_Records for processing_

#####

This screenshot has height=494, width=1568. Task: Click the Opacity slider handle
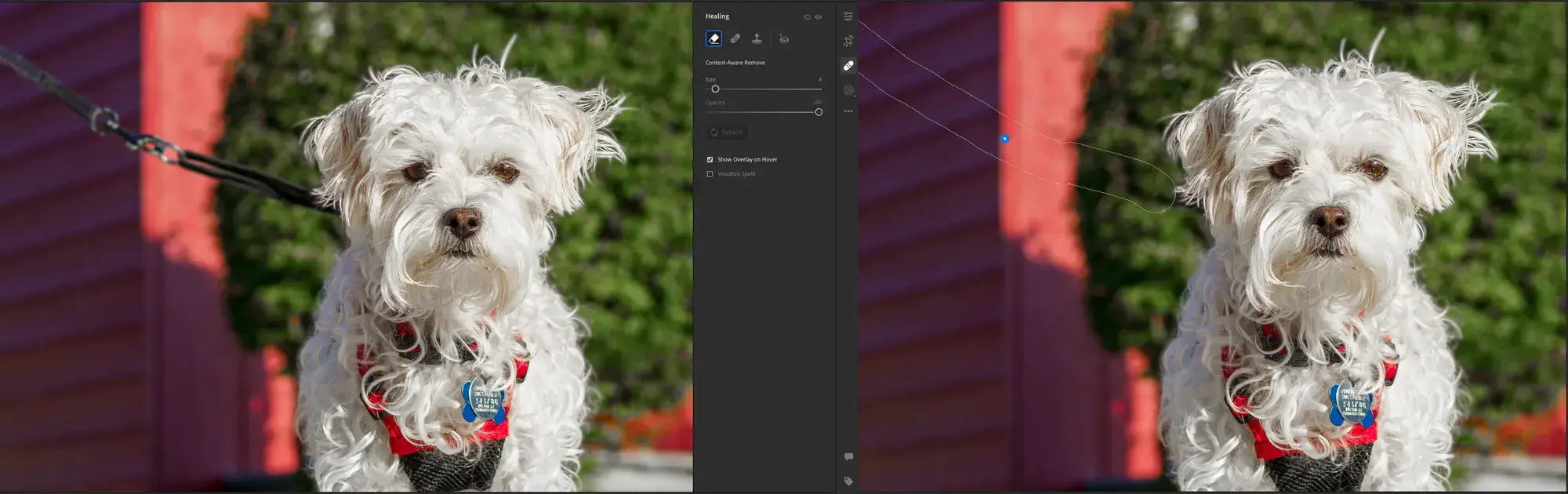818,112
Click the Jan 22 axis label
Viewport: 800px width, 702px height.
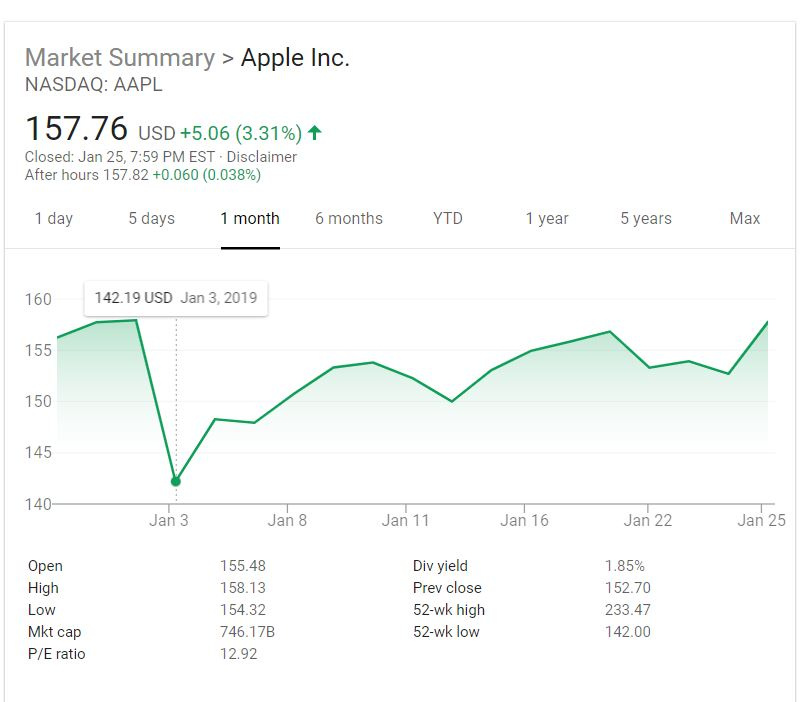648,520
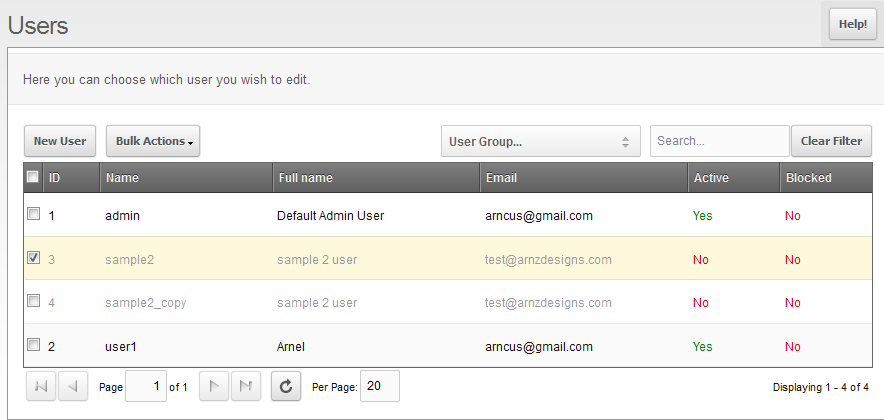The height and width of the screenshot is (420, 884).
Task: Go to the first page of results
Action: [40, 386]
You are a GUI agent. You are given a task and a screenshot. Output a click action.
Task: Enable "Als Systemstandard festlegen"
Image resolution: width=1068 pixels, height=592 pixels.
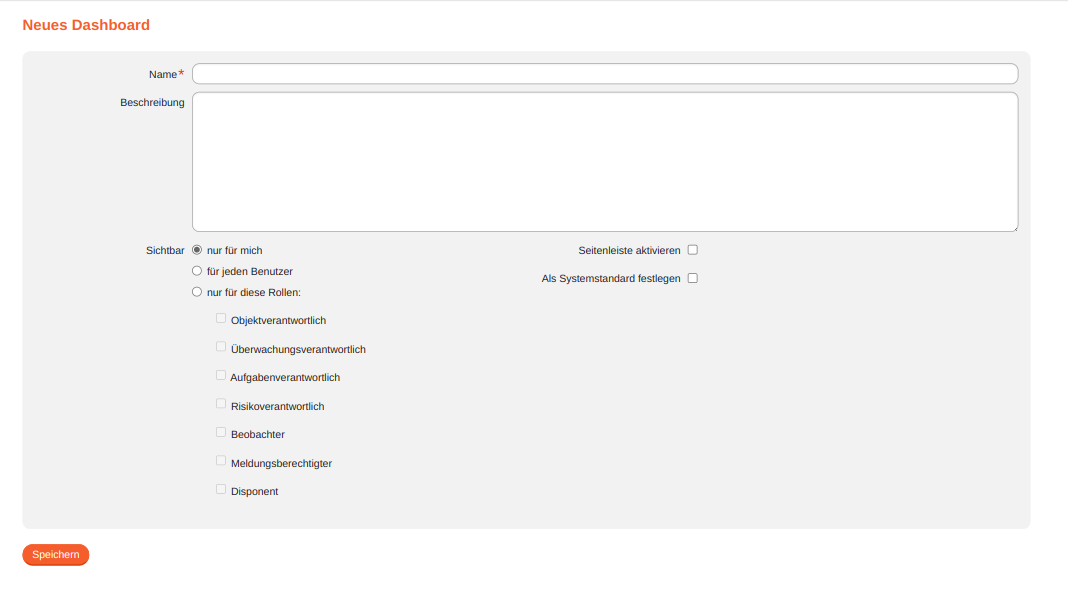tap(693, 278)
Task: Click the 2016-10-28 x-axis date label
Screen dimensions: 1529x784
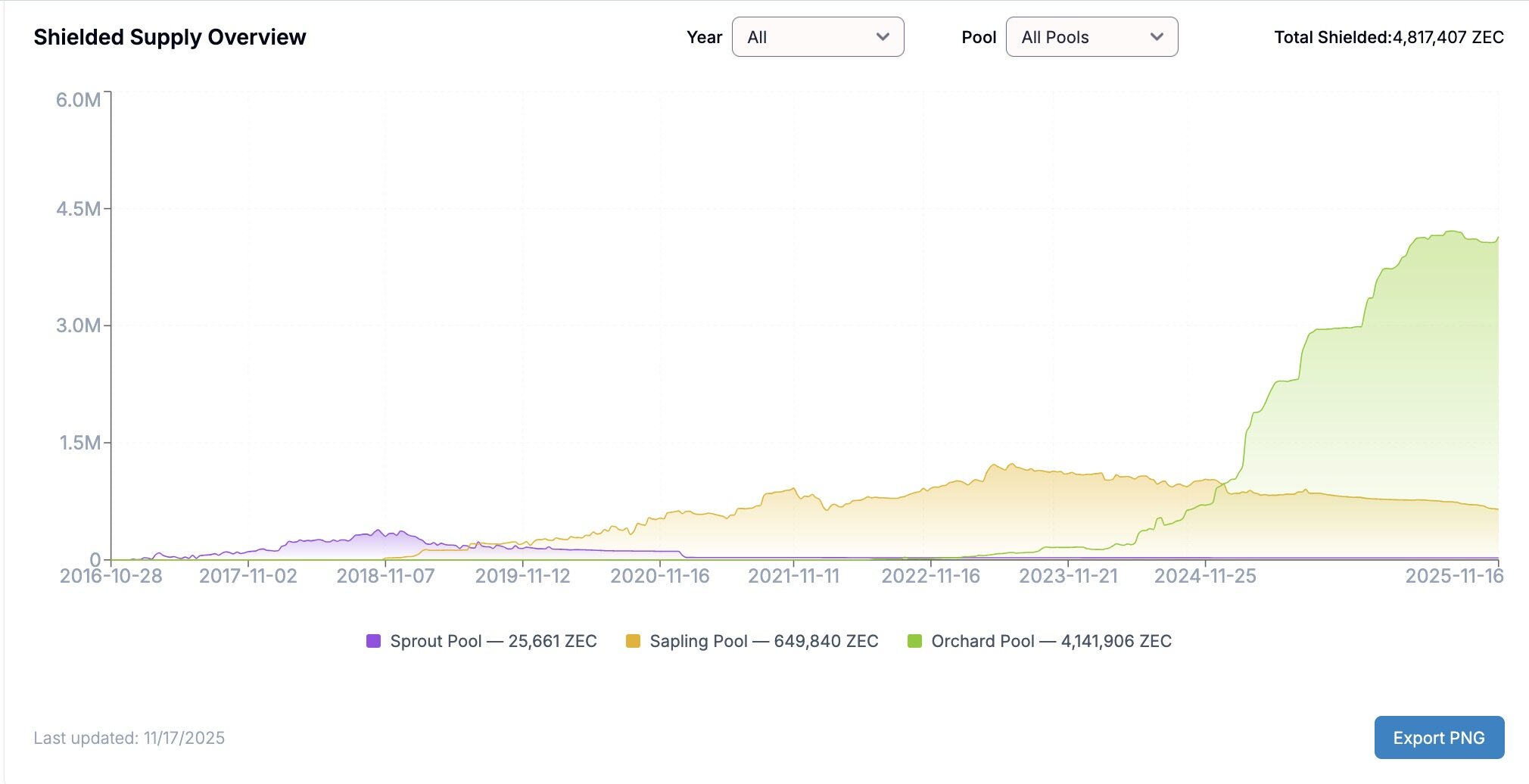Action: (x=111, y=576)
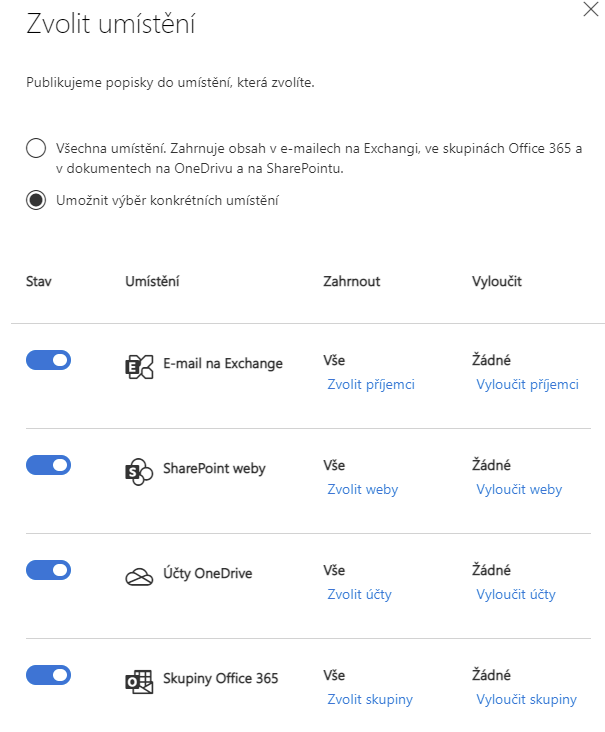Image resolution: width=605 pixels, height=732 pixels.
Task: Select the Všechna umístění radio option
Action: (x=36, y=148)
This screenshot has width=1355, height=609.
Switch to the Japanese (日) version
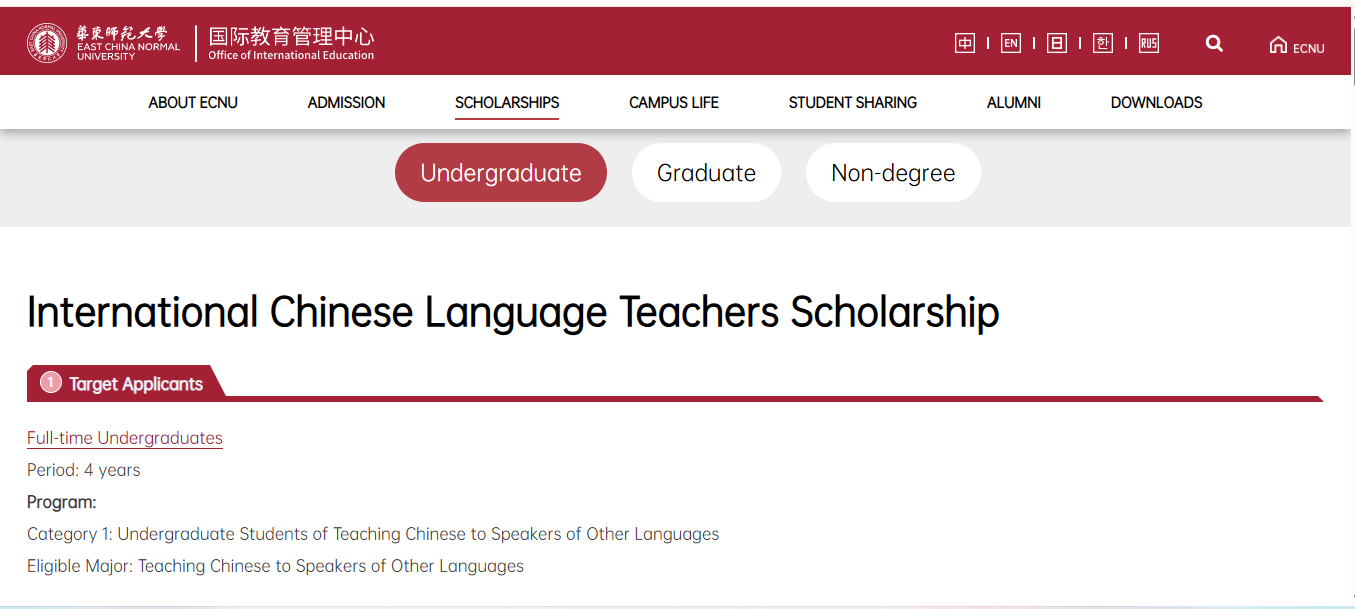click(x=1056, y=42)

#####

Leave out the pictures and print every line of the data exactly.

_Task result_
This screenshot has height=494, width=1568. Task: Click the Opacity slider handle
818,112
Click the Jan 22 axis label
Viewport: 800px width, 702px height.
648,520
The height and width of the screenshot is (420, 884).
Task: Go to the first page of results
Action: [40, 386]
You are a GUI agent. You are given a task and a screenshot. Output a click action.
Task: Enable "Als Systemstandard festlegen"
Image resolution: width=1068 pixels, height=592 pixels.
tap(693, 278)
Task: Click the 2016-10-28 x-axis date label
Screen dimensions: 1529x784
Action: (x=111, y=576)
Image resolution: width=605 pixels, height=732 pixels.
Task: Select the Všechna umístění radio option
Action: (x=36, y=148)
This screenshot has width=1355, height=609.
Switch to the Japanese (日) version
click(x=1056, y=42)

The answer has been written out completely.